5. The processor as claimed in claim 1, wherein

the data distribution unit includes

a plurality of data input ports coupled to the switch,

a plurality of data output ports coupled to the plurality of request issuing units and corresponding to the plurality of data input ports, respectively, and

a selector configured to select one data output port of the plurality of data output ports to which each second data of the plurality of second data divided from the first data received by the data input port is to be transferred, and

the switch outputs the first data read from the bank to one data input port of the plurality of data input ports.

6. The processor as claimed in claim 5, wherein

the second data includes lower data and upper data that are divided from the first data by dividing the first data into two data portions, and

the selector includes

a lower bit selector configured to select the lower data or the upper data received by the data input port, and output the selected data from the data output port as lower bit data, and

a upper bit selector configured to select the upper data received by the data input port, all-“0” data, or all-“1” data, and output the selected data from the data output port as upper bit data.
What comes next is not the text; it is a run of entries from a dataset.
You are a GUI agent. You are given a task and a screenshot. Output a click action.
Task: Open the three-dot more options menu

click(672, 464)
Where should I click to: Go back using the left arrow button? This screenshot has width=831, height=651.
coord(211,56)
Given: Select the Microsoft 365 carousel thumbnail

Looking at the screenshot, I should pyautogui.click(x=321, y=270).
7. The processor as claimed in claim 6, wherein the selector outputs the lower data and the upper data included in the first data received from the switch via the data input port, to a lower bit side of the data output port corresponding to the request issuing unit that is the originator of the read access request, when the read target data of sign-extending type read access requests are the plurality of second data included in the first data.

8. The processor as claimed in claim 1, further comprising:

an arbitration unit configured to arbitrate the plurality of read access requests issued from the plurality of request issuing units, and control operations of the switch and the data distribution unit according to an arbitration result.
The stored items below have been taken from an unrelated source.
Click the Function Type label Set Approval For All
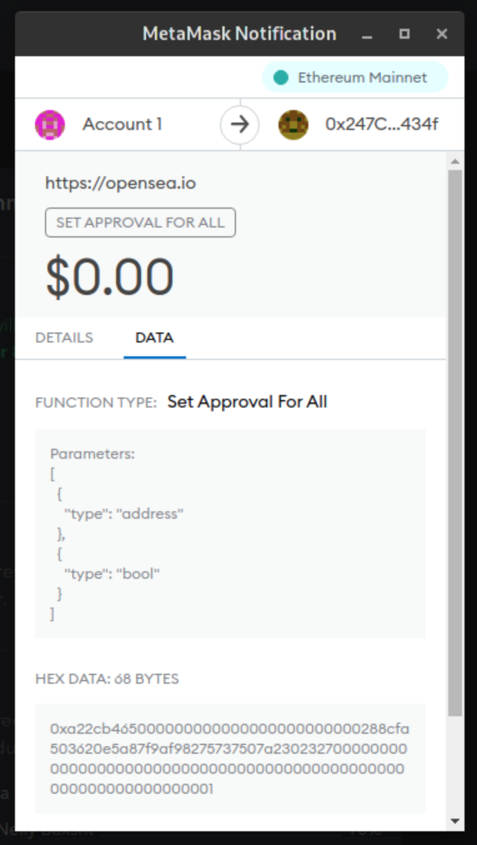Viewport: 477px width, 845px height. pos(247,402)
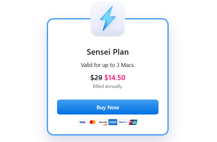217x142 pixels.
Task: Click the Discover card icon
Action: point(103,122)
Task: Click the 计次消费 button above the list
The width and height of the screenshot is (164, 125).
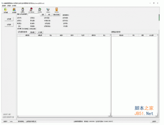Action: tap(40, 32)
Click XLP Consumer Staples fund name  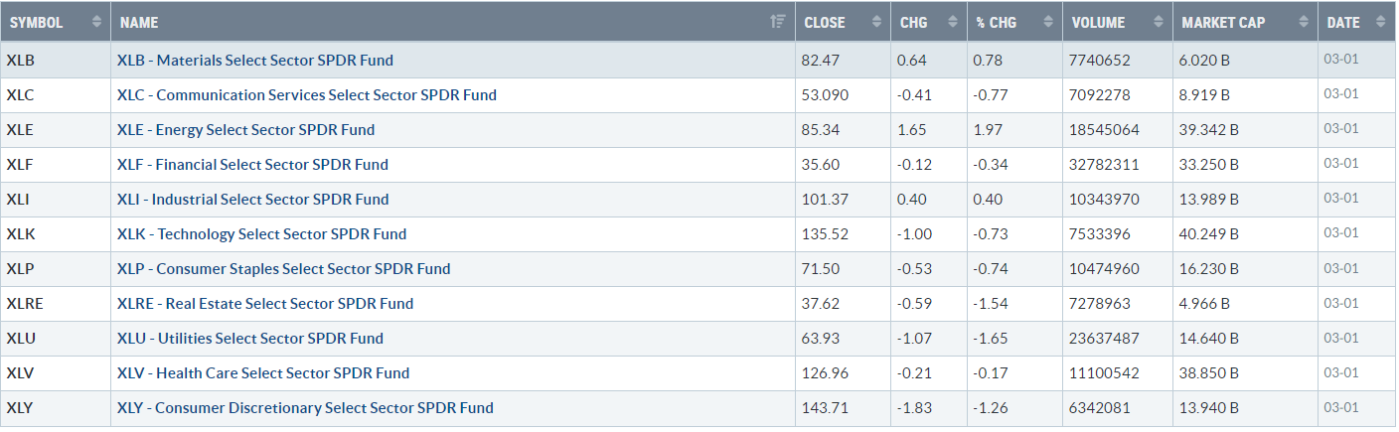tap(284, 269)
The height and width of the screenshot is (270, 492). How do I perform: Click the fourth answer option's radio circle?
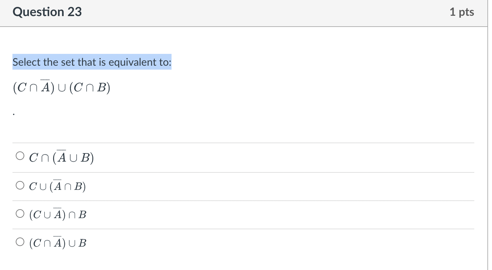click(20, 242)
9. An arithmetic processing method to be implemented in a processor that includes a plurality of request issuing units respectively configured to issue a read access request with respect to a storage, a cache including a plurality of banks respectively capable of holding first data divided from data read from the storage, a switch configured to interconnect the plurality of request issuing units and the plurality of banks, and a data distribution unit disposed between the plurality of request issuing units and the switch, the arithmetic processing method comprising;

outputting, by the switch, one read access request of a plurality of read access requests to a bank that is a read target, when each of read target data of the plurality of read access requests issued from the plurality of request issuing units is one second data of a plurality of second data included in the first data;

outputting, by the switch, the first data including the plurality of second data read from the bank to the data distribution unit; and

outputting, by the data distribution unit, each second data of the plurality of second data, divided from the first data received from the switch, in parallel to a request issuing unit that is an originator of the read access request.

10. The arithmetic processing method as claimed in claim 9, wherein the outputting, by the data distribution unit, outputs each second data of the plurality of second data to the request issuing unit that is the originator of the read access request via a lower bit data line, when each of the read target data of sign-extending type read access requests is the one second data of the plurality of second data included in the first data.

11. The arithmetic processing method as claimed in claim 10, wherein the outputting, by the data distribution unit, outputs “1” to an upper bit data line, excluding the lower bit data line that outputs the second data having a negative value, when the plurality of second data have the negative value.

12. The arithmetic processing method as claimed in claim 10, wherein the outputting, by the data distribution unit, outputs the first data read from one bank of the plurality of banks in correspondence with a non-sign-extending type read access request to the request issuing unit that is the originator of the read access request, without dividing the first data.